◆ Provided data
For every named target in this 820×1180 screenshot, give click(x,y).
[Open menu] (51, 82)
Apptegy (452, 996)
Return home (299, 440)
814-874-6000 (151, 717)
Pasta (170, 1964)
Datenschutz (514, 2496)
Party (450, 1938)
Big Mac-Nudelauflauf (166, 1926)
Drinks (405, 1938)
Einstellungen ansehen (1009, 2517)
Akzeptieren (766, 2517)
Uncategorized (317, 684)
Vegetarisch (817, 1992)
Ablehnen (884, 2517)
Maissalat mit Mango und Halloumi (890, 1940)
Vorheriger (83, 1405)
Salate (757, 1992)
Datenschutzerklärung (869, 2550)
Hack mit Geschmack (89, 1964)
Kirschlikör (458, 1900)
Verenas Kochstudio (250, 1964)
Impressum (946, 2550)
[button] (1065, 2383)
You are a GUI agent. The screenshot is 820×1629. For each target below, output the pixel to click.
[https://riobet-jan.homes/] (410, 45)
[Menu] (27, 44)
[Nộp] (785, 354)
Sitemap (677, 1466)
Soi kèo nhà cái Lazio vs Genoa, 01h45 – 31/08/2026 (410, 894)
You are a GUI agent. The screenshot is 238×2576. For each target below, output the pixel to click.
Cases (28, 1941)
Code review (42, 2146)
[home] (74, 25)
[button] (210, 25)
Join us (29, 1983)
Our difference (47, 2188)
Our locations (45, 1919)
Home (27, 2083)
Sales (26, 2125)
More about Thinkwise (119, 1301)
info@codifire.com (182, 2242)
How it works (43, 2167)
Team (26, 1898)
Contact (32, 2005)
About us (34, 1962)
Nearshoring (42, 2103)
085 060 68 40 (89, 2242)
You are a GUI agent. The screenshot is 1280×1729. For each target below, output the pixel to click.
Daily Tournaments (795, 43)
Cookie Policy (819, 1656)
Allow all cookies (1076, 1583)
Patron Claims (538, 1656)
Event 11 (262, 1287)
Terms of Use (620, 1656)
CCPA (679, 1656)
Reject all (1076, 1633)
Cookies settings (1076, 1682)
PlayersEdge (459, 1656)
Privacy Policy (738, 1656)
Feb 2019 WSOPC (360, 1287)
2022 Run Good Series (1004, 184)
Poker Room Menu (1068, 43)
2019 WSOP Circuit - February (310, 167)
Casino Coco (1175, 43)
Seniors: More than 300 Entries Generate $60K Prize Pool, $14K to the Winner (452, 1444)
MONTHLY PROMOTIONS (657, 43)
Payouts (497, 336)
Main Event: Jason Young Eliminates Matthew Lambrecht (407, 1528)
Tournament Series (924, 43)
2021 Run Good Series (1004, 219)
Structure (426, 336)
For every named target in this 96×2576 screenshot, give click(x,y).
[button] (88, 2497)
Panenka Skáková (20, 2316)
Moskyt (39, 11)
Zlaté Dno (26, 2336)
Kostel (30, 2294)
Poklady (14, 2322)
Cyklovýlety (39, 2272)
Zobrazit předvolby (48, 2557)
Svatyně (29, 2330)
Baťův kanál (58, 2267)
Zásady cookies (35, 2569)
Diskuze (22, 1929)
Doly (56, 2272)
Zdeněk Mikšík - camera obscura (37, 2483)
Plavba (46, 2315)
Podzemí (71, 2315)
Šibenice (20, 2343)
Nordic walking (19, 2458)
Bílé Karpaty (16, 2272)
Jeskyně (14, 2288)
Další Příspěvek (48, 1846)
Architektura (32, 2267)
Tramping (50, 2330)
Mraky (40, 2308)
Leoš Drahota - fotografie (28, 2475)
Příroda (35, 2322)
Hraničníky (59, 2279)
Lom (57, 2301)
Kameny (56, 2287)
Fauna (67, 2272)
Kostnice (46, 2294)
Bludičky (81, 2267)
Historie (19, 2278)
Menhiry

◆ What to work on
The reply should consist of one number: how many lines of the material contain the word "every".

◆ Result of the task
2